**Descrição da tarefa:**
Encontre as linhas abaixo em que aparece a palavra "height" e copie cada uma delas.

**Dados extraídos:**
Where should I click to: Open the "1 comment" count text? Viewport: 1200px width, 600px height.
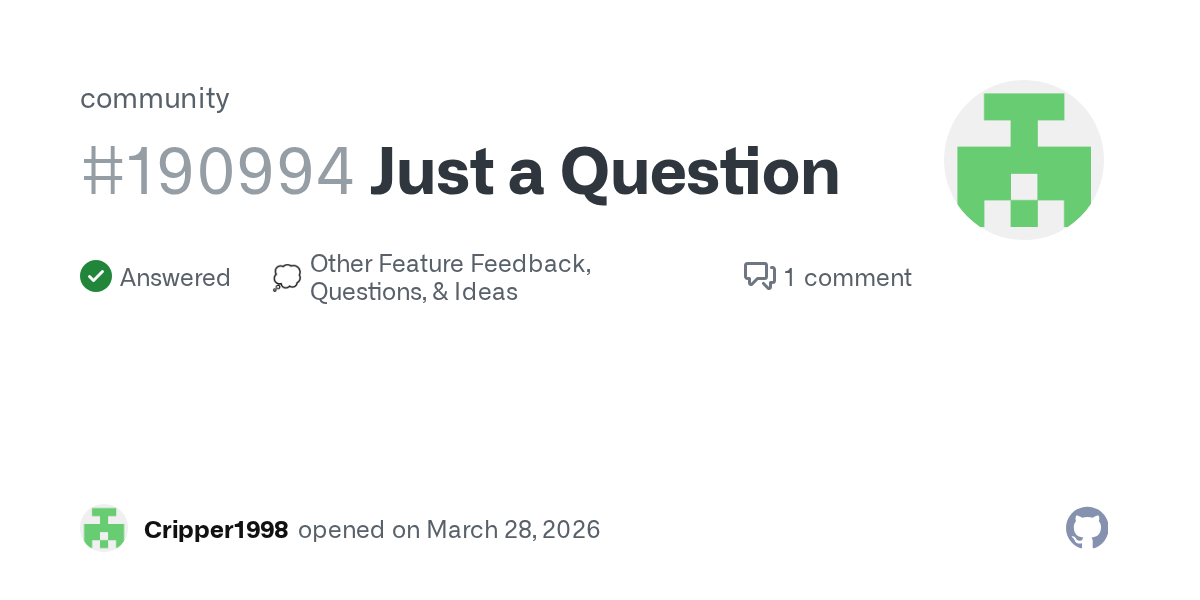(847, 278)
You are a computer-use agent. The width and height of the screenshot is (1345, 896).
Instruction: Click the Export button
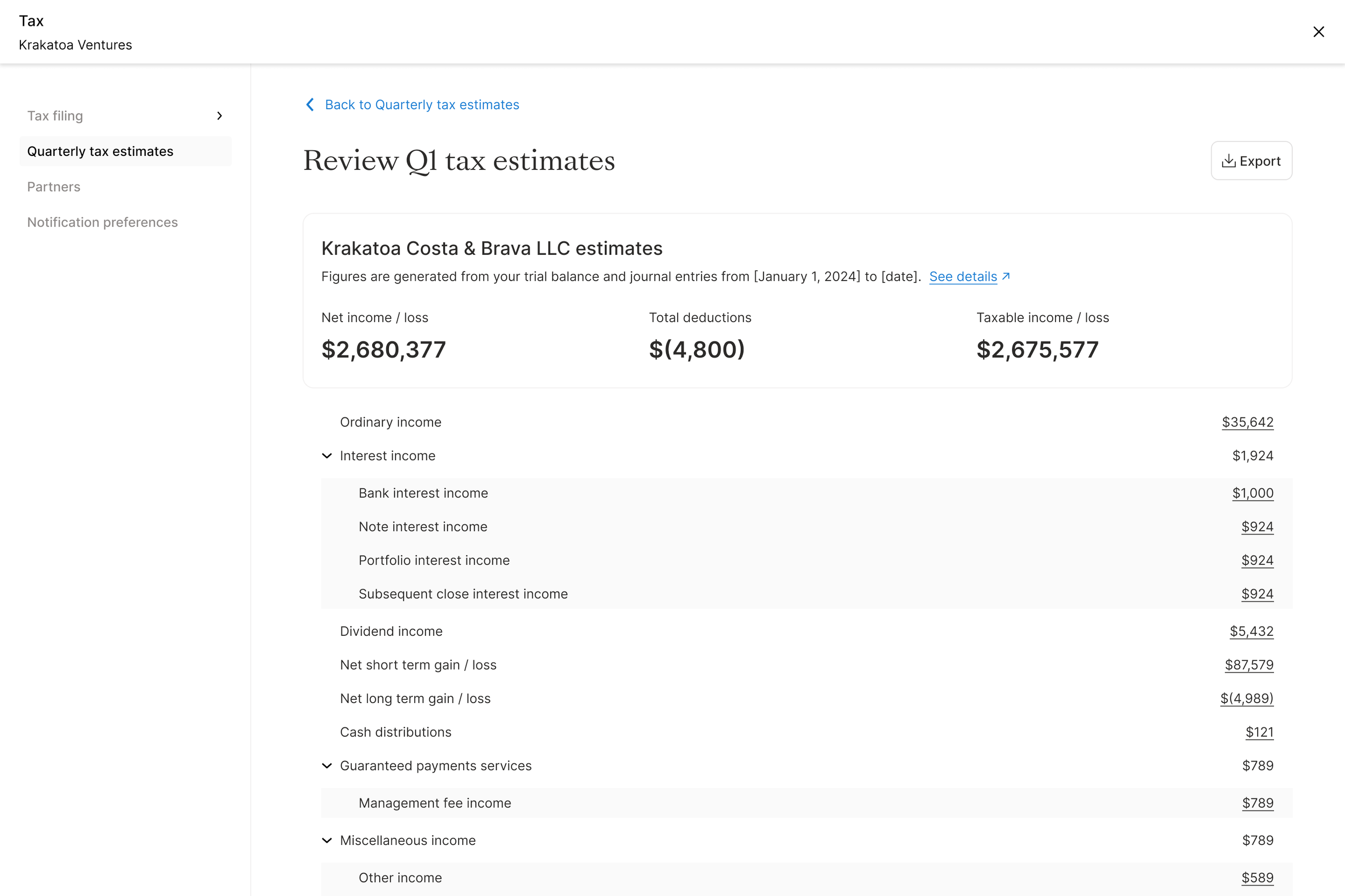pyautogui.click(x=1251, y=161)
* * *
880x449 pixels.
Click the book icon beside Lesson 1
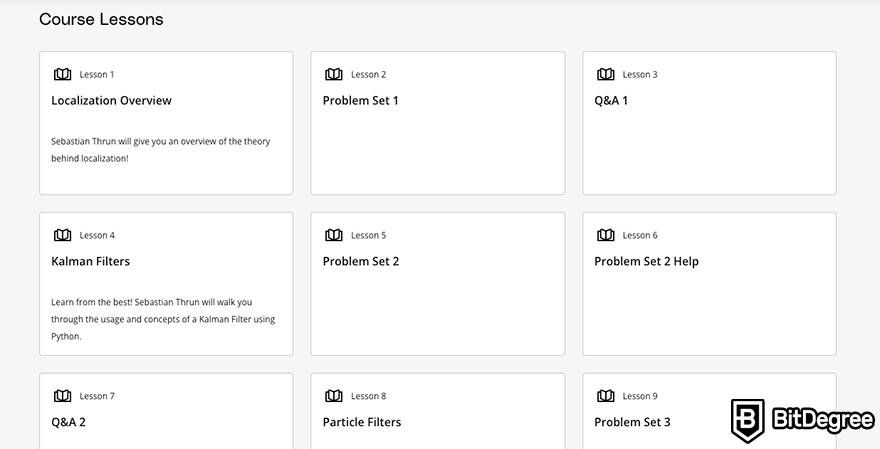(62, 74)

**Resposta ao problema:**
Where should I click to: Open the "1 comment" count text? Viewport: 1200px width, 600px height.
You are a computer-use agent. The width and height of the screenshot is (1345, 896).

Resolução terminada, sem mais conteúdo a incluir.